Pumba has the same demanding personality. “If you don’t give him enough attention, he’ll sit on the back of the chair and bite your hair – it really hurts, he’s a right bastard!”

Unfortunately, Kevin sold the hotel in February this year, but has pursued a career in accessibility, which he’s very passionate about. He’s currently working for the local City Council, helping ensure that government resources and services are accessible to everyone who needs them, and is a trustee on the board for Deafblind New Zealand.

These days, Kevin Prince no longer works as a cat hotelier, but he’s a trustee on the board of DeafBlind New Zealand.

“Technically I work in IT, but I’ve always been more interested in the people side of things. And accessibility: I have a very holistic view of that.”

“A while ago, I was helping a woman with low vision. She was studying, but she could only do about twenty minutes at a time before she was in pain. I observed how she was using her computer, hunched up, sitting on a dining chair. The problem wasn’t her eyes–it was her back and the way she was sitting. Once that got sorted, she could study for two hours straight.”

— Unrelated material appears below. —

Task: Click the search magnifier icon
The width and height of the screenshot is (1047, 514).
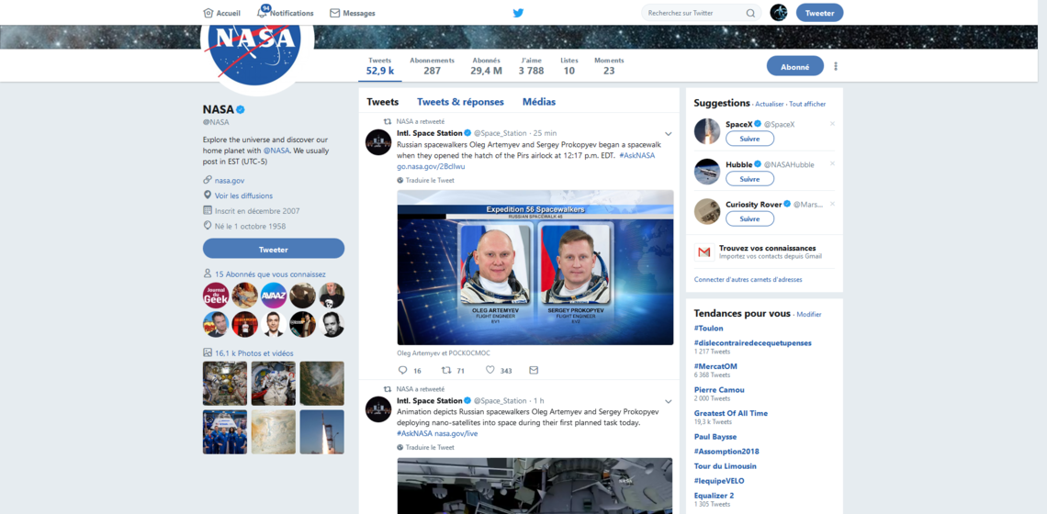Action: coord(750,13)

Working nine-to-five means Kevin now has more time, and energy, available to exercise and eat well.

“I loved the cattery work, but this gives me the opportunity to both help others, and to look after myself–to actually make and eat good meals, to get out for a walk. I lost my father when he was only 66. I don’t want to go down the same road.”

Plus, he gets to spend more time at home with his own menagerie.

“Having three cats and two dogs always provides occupation and entertainment!”